• **THE TASK**: Below are the records. List every line holding the word "Given".
----- PROVIDED DATA -----
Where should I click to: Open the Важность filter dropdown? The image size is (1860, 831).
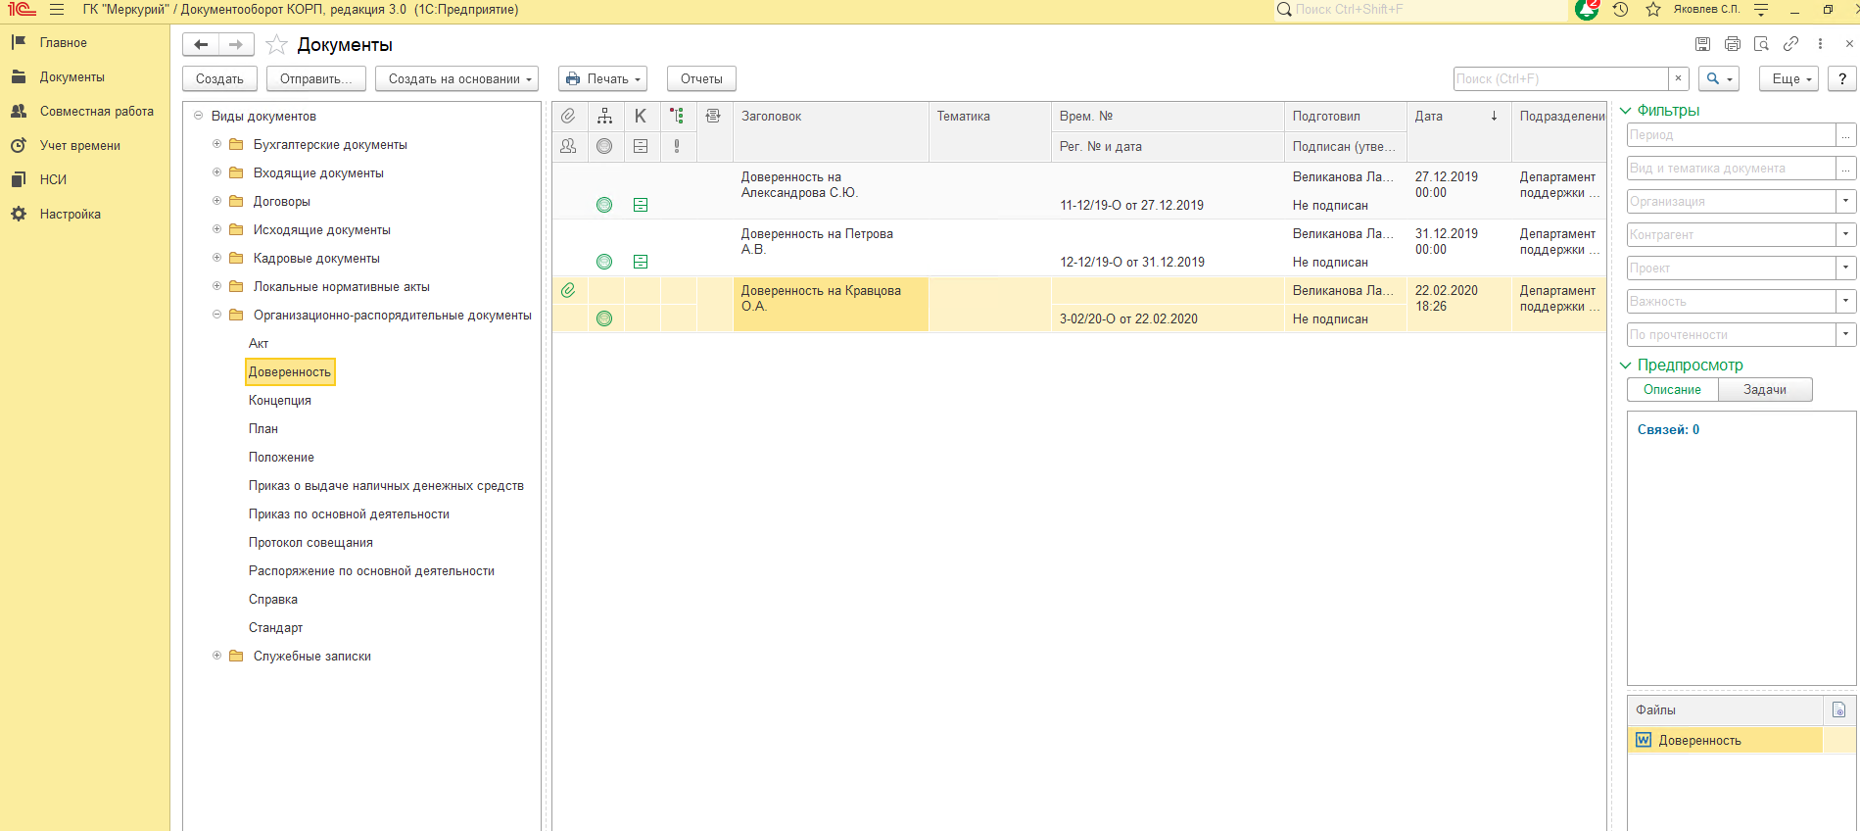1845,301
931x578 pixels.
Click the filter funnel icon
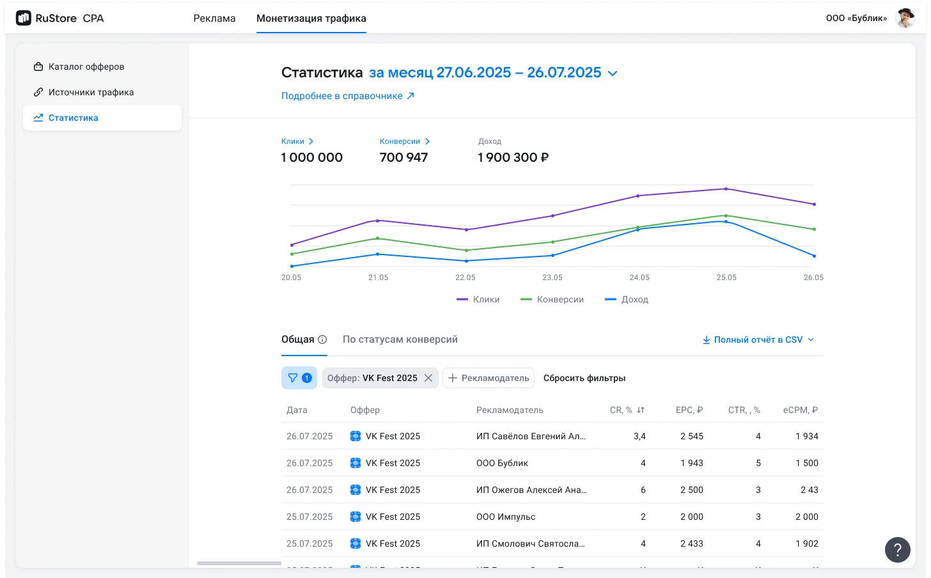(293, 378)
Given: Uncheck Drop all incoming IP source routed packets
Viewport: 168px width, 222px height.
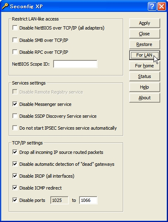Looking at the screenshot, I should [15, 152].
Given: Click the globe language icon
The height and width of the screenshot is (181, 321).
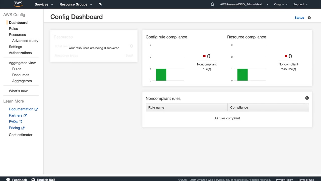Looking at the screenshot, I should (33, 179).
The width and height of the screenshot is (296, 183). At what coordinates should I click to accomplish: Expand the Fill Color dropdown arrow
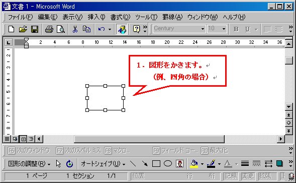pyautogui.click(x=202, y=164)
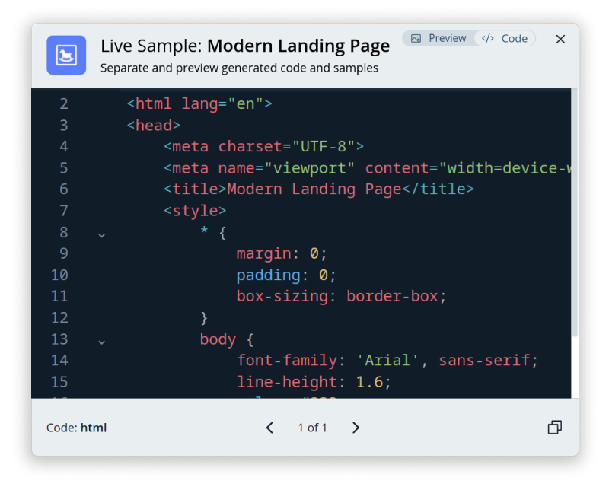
-----
----- PROVIDED DATA -----
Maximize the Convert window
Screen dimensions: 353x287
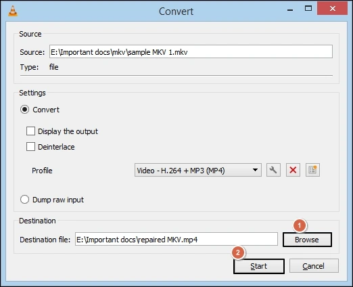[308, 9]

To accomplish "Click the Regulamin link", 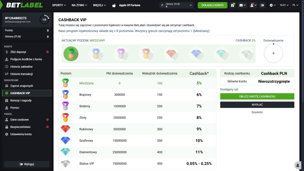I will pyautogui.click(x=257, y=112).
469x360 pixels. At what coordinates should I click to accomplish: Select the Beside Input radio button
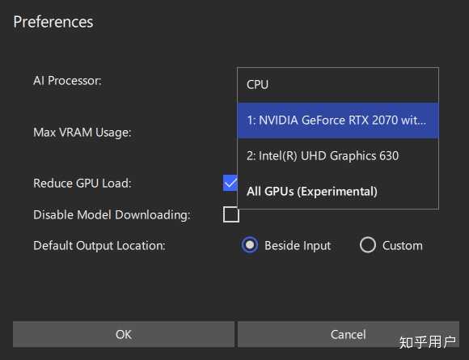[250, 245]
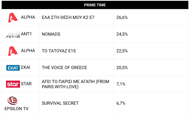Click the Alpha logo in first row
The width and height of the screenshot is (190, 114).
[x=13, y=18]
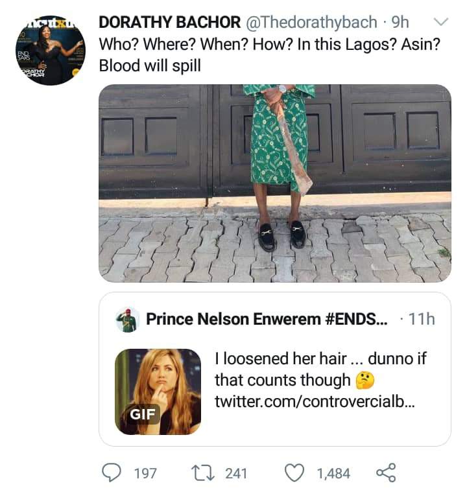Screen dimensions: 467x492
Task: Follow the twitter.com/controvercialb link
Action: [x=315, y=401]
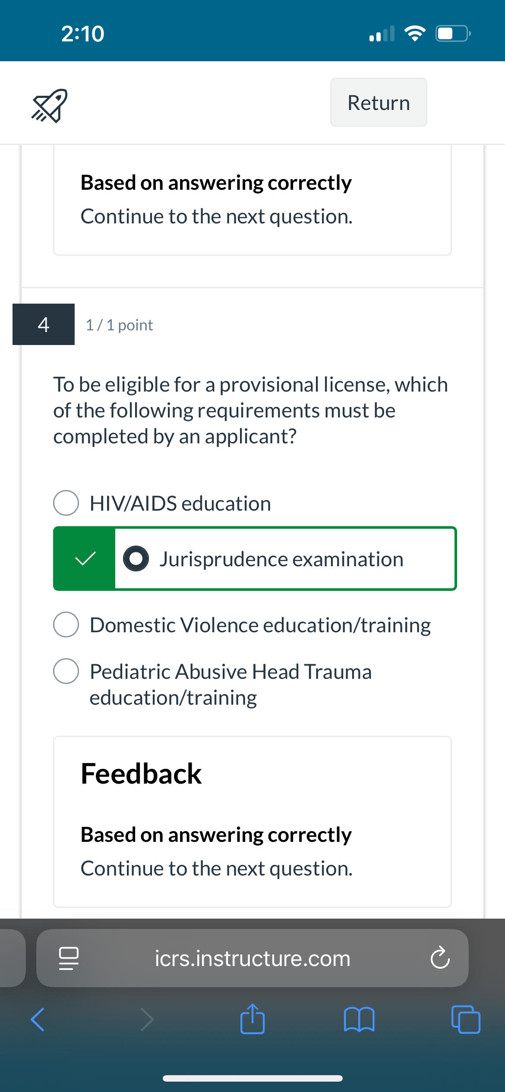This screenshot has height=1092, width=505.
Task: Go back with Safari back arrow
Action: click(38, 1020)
-----
----- PROVIDED DATA -----
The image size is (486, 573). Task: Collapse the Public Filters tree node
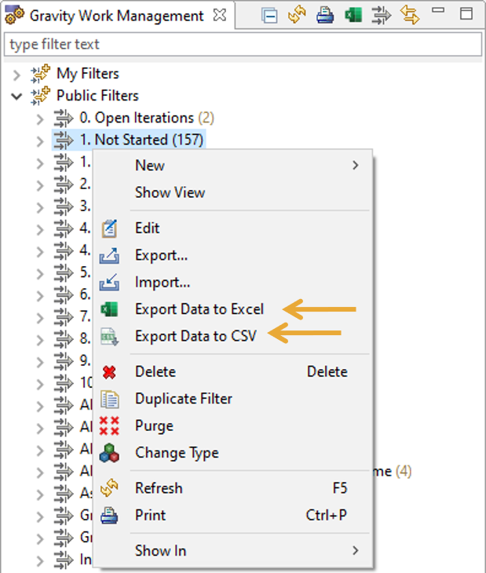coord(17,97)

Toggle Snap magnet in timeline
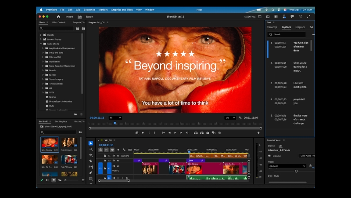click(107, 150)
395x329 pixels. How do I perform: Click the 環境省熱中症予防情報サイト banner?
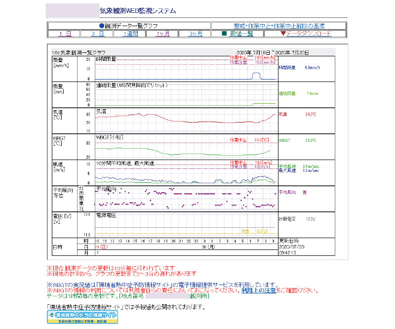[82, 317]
-----
• **COMPLETED EXERCISE**:
Given: Uncheck Drop all incoming IP source routed packets
Given: Click the globe language icon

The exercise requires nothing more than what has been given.